Please retype every record below exactly, leaving the pictures out.

[Data shown]
- Opening Delimiter -
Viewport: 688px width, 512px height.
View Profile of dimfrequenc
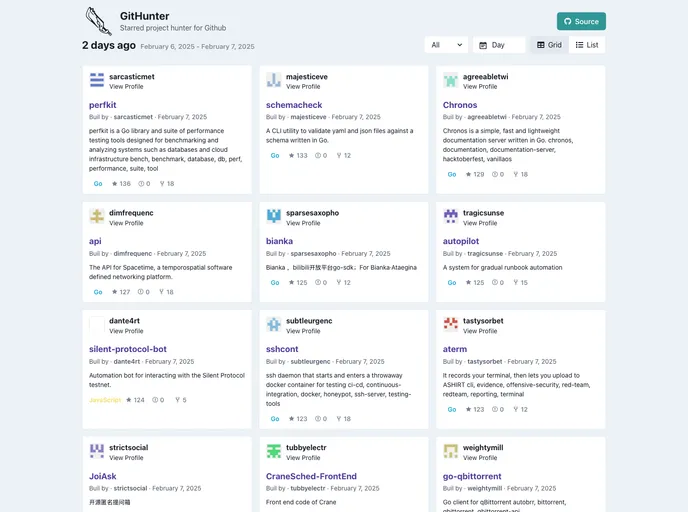pos(127,223)
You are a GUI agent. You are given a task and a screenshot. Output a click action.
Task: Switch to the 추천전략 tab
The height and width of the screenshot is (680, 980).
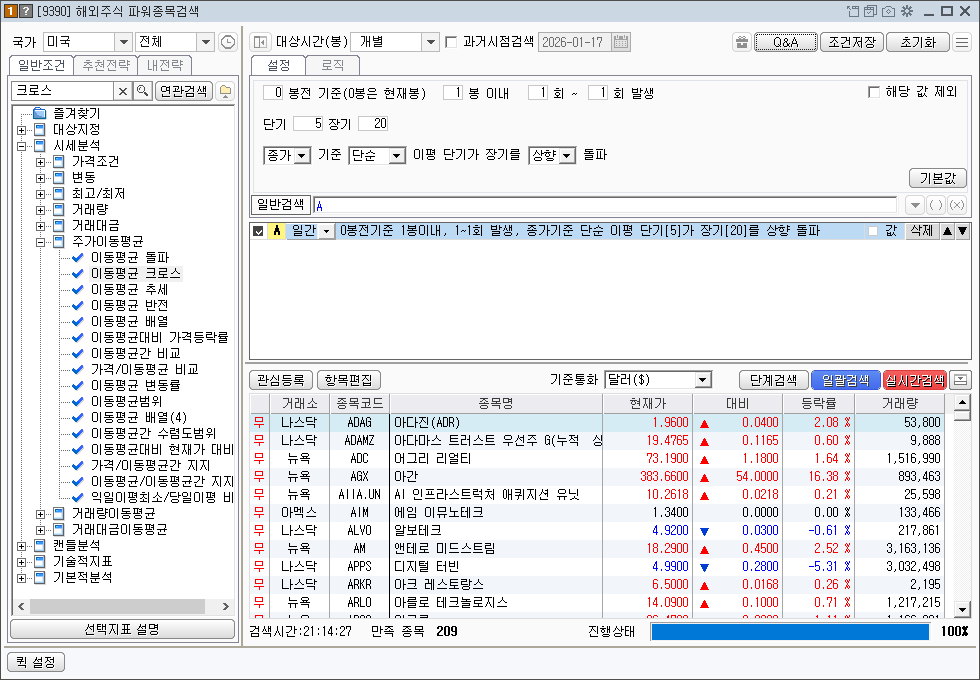coord(106,65)
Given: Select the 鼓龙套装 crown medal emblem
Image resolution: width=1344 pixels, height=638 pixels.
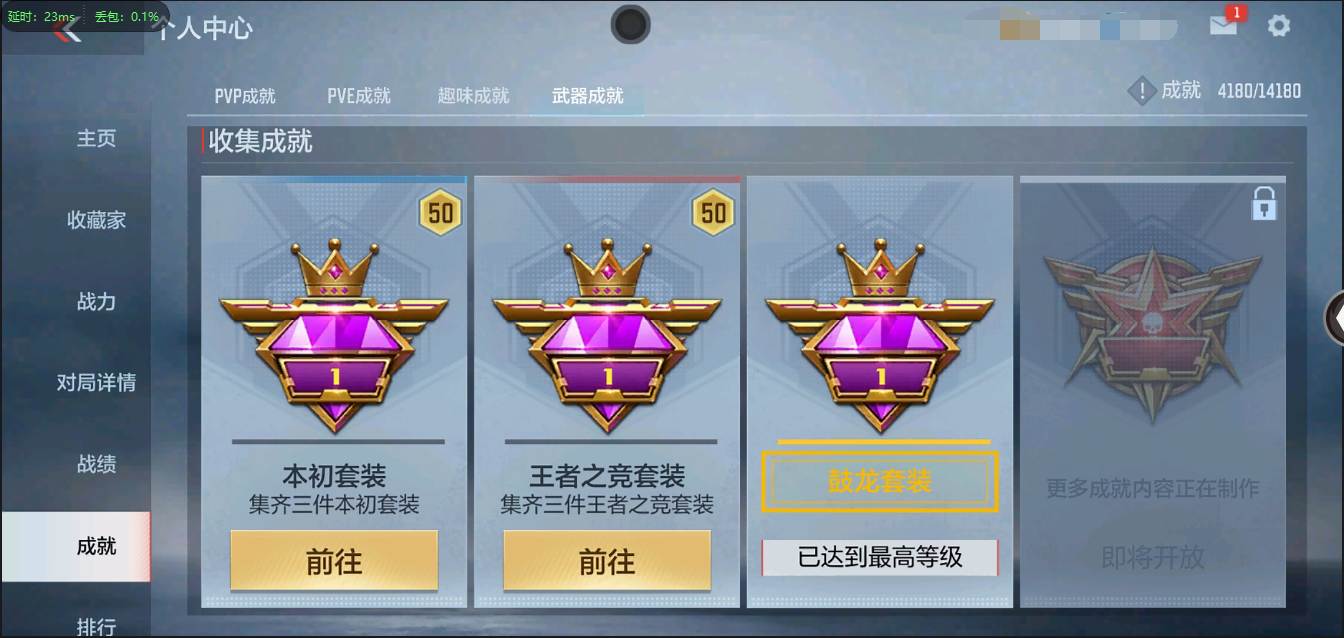Looking at the screenshot, I should coord(881,334).
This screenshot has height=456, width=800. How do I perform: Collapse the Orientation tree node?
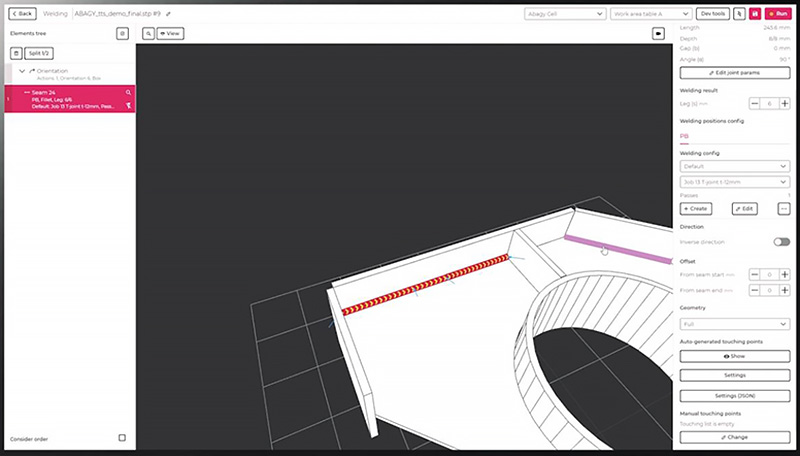(x=21, y=71)
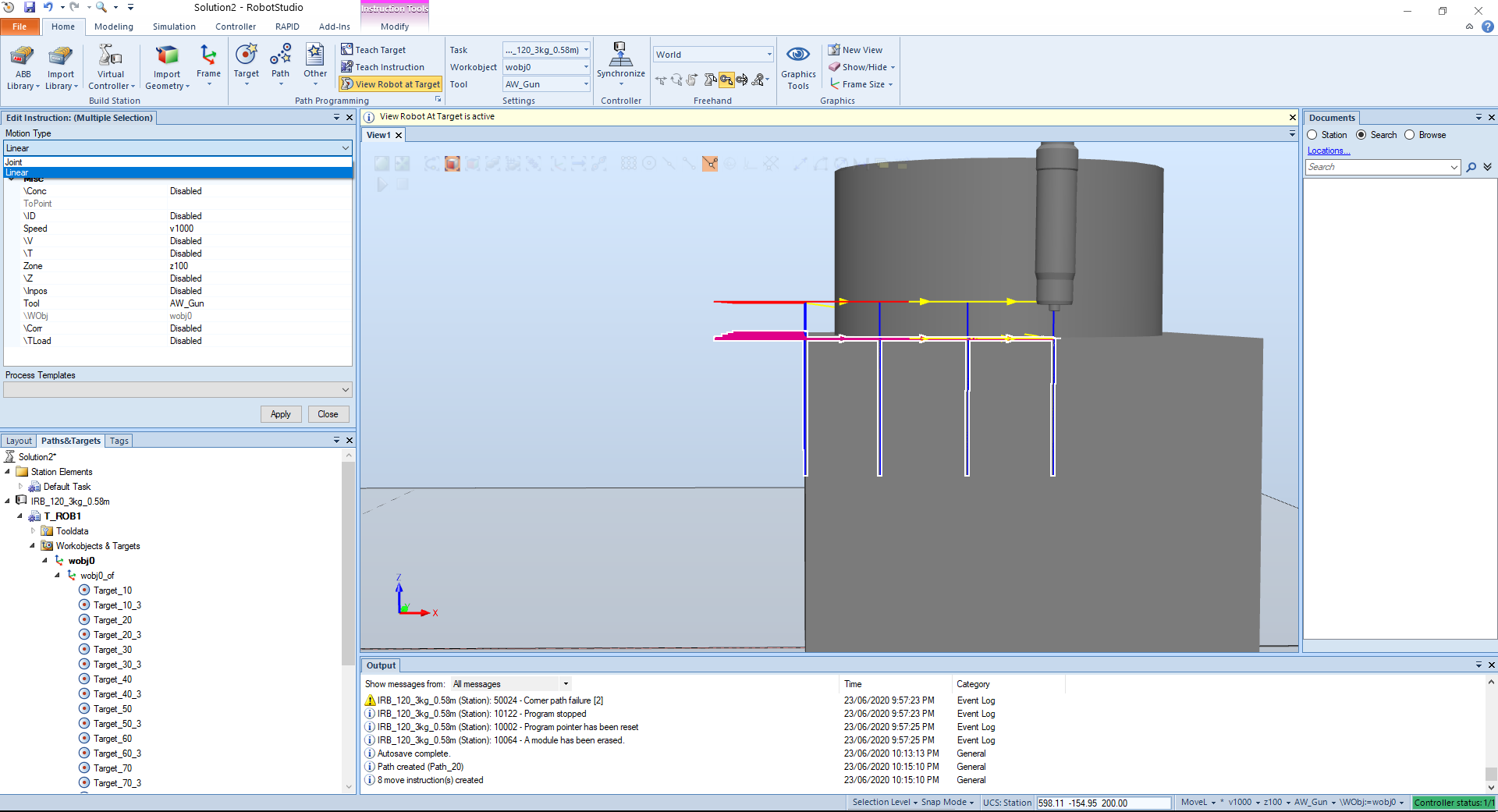This screenshot has height=812, width=1498.
Task: Switch to the Simulation ribbon tab
Action: [x=174, y=27]
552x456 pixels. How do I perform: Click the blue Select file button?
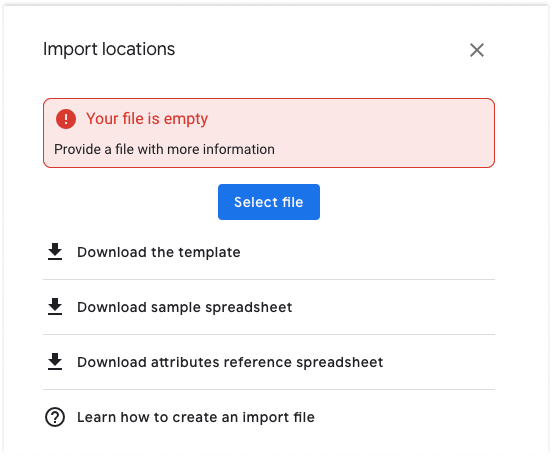(x=269, y=202)
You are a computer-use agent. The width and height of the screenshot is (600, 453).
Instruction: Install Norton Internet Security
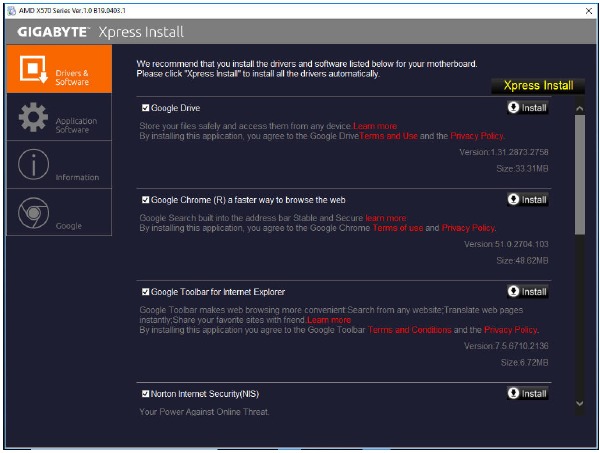tap(527, 393)
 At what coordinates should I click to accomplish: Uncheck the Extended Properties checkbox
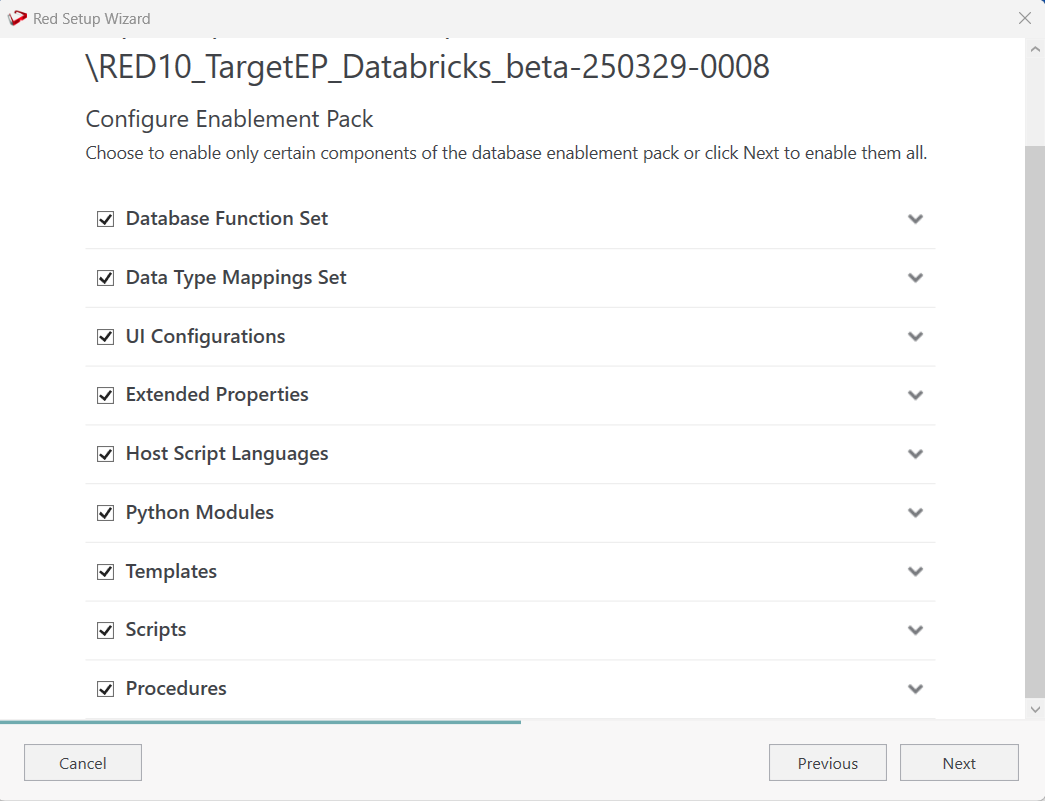click(105, 395)
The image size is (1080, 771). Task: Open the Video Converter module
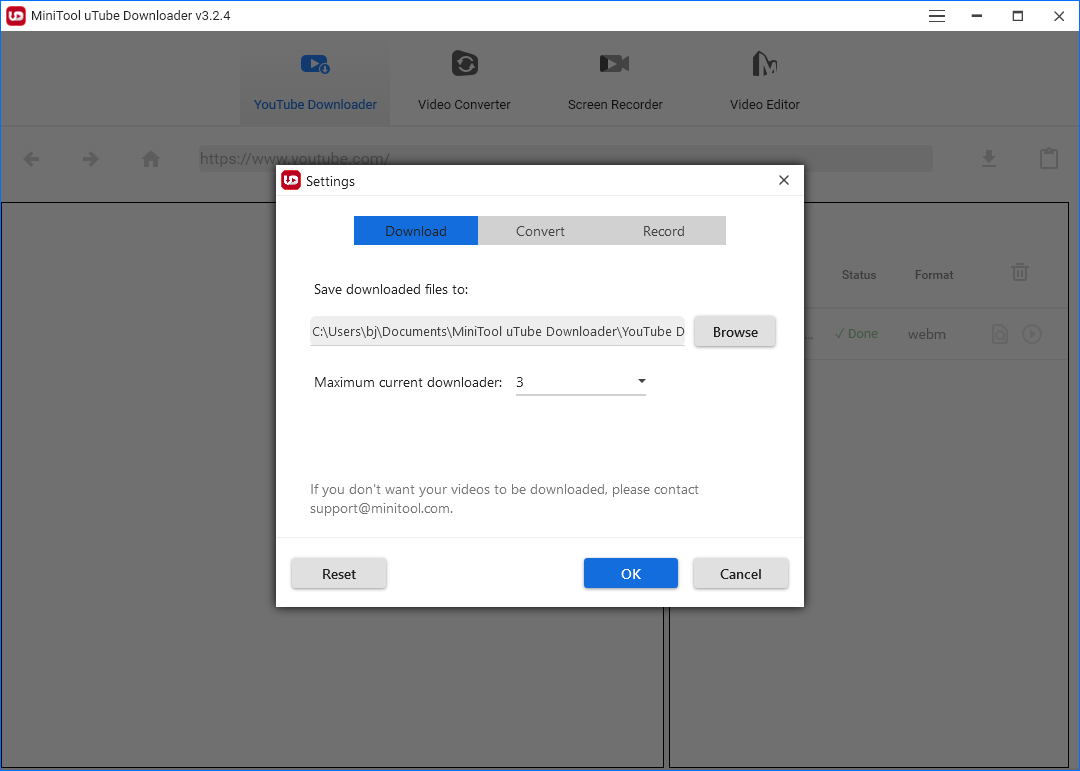464,80
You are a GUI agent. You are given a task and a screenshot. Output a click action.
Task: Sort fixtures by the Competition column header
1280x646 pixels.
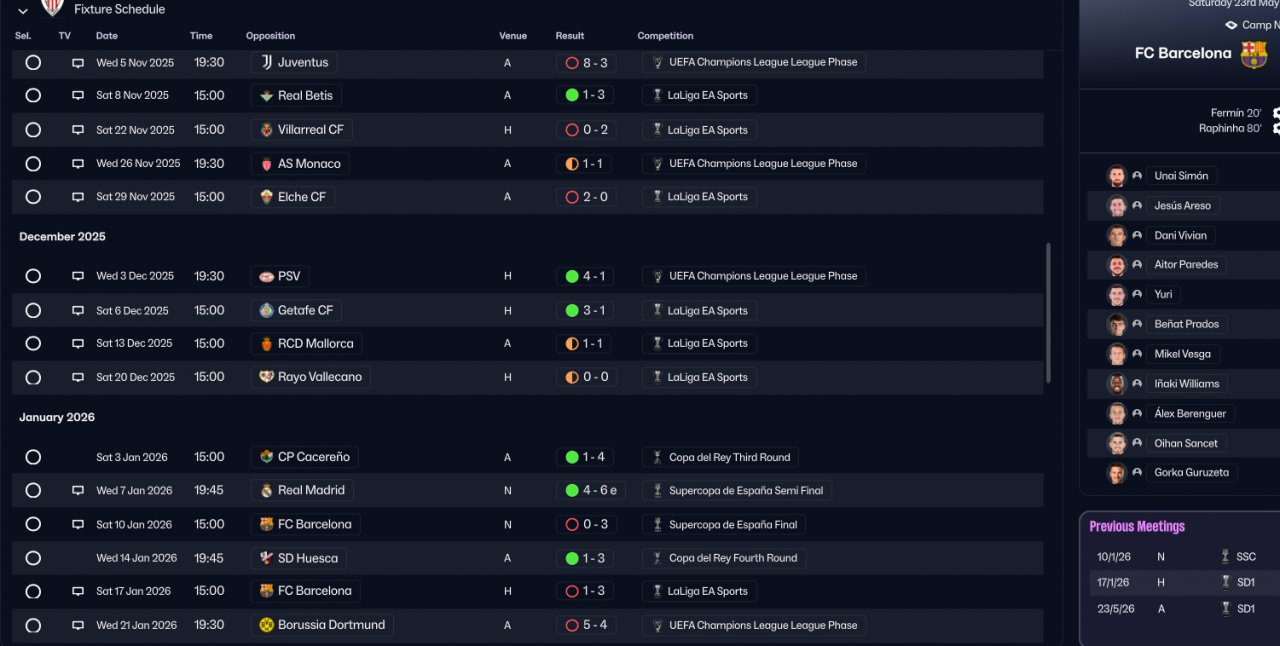point(665,36)
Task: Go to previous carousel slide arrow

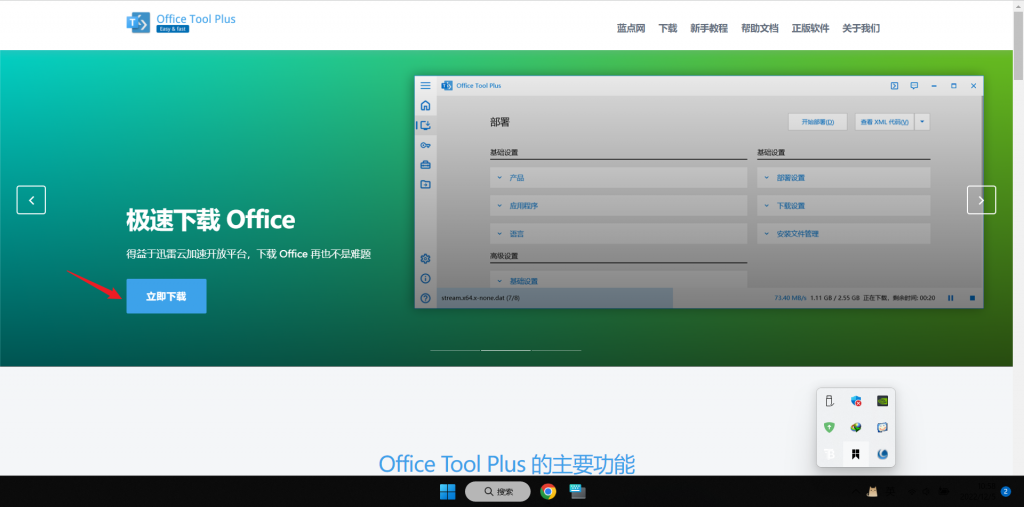Action: tap(31, 200)
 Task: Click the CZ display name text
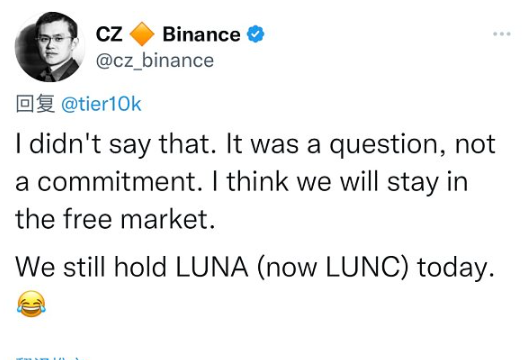(x=109, y=34)
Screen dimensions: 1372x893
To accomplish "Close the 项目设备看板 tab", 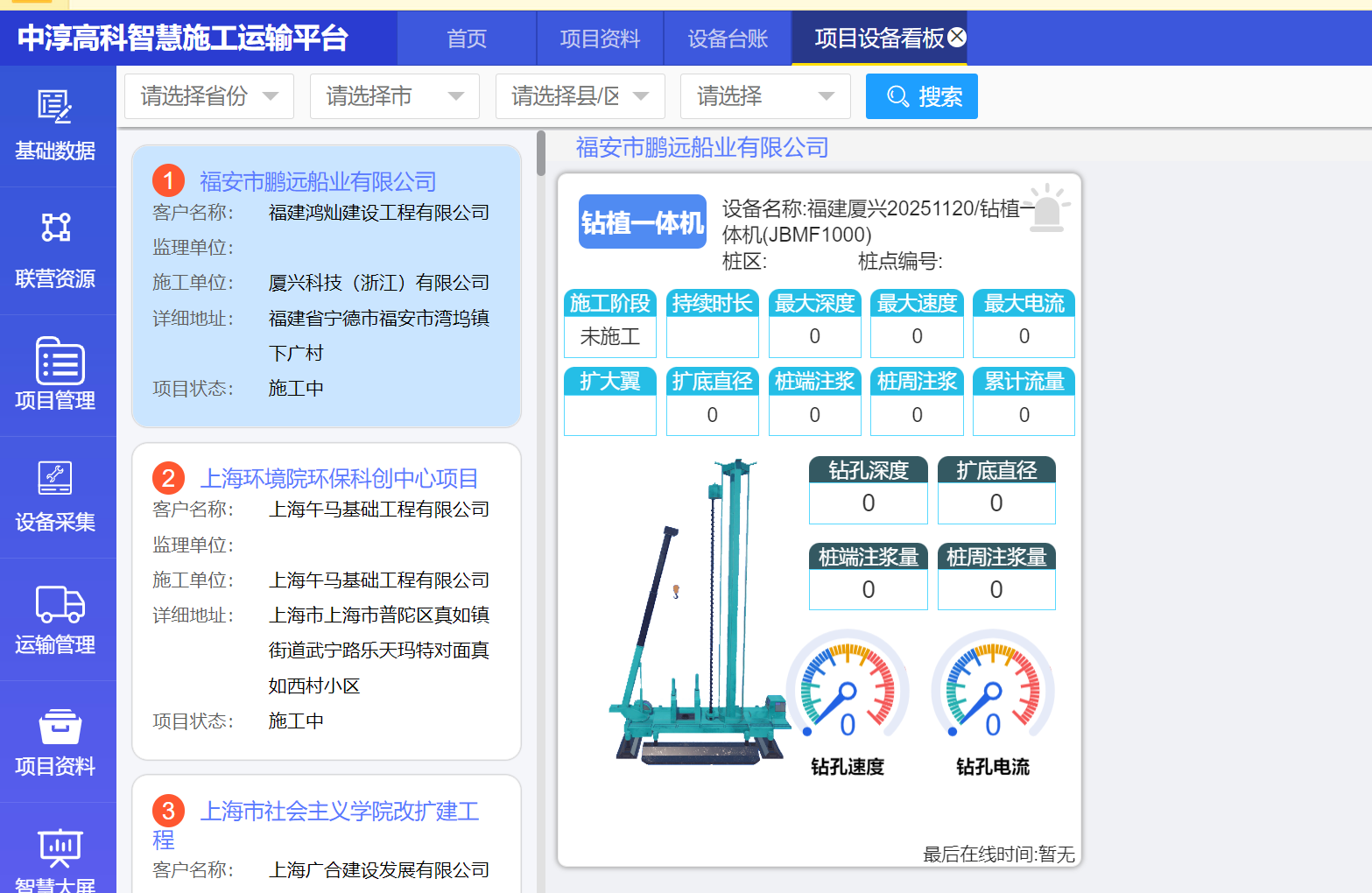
- Closing Delimiter -
[Completed task]
Viewport: 688px width, 512px height.
View Profile of dimfrequenc
pos(127,223)
You are a GUI agent. You are given a task and a screenshot. Output a click action.
Task: Switch to the 추천전략 tab
The height and width of the screenshot is (680, 980).
coord(106,65)
Given: Select the 鼓龙套装 crown medal emblem
Image resolution: width=1344 pixels, height=638 pixels.
Looking at the screenshot, I should coord(881,334).
This screenshot has height=456, width=800. How do I perform: Collapse the Orientation tree node?
(x=21, y=71)
This screenshot has height=812, width=1498.
Task: Switch to the Simulation ribbon tab
Action: [x=174, y=27]
552x456 pixels. How do I perform: Click the blue Select file button?
(x=269, y=202)
You are a computer-use agent. The width and height of the screenshot is (600, 453).
Instruction: Install Norton Internet Security
tap(527, 393)
 At what coordinates should I click to accomplish: Uncheck the Extended Properties checkbox
click(105, 395)
The image size is (1080, 771). Task: Open the Video Converter module
464,80
You are a GUI agent. You are given a task and a screenshot. Output a click action.
Task: Sort fixtures by the Competition column header
1280x646 pixels.
point(665,36)
Task: Go to previous carousel slide arrow

Action: tap(31, 200)
 Task: Click the CZ display name text
(x=109, y=34)
Screen dimensions: 1372x893
To accomplish "Close the 项目设备看板 tab", 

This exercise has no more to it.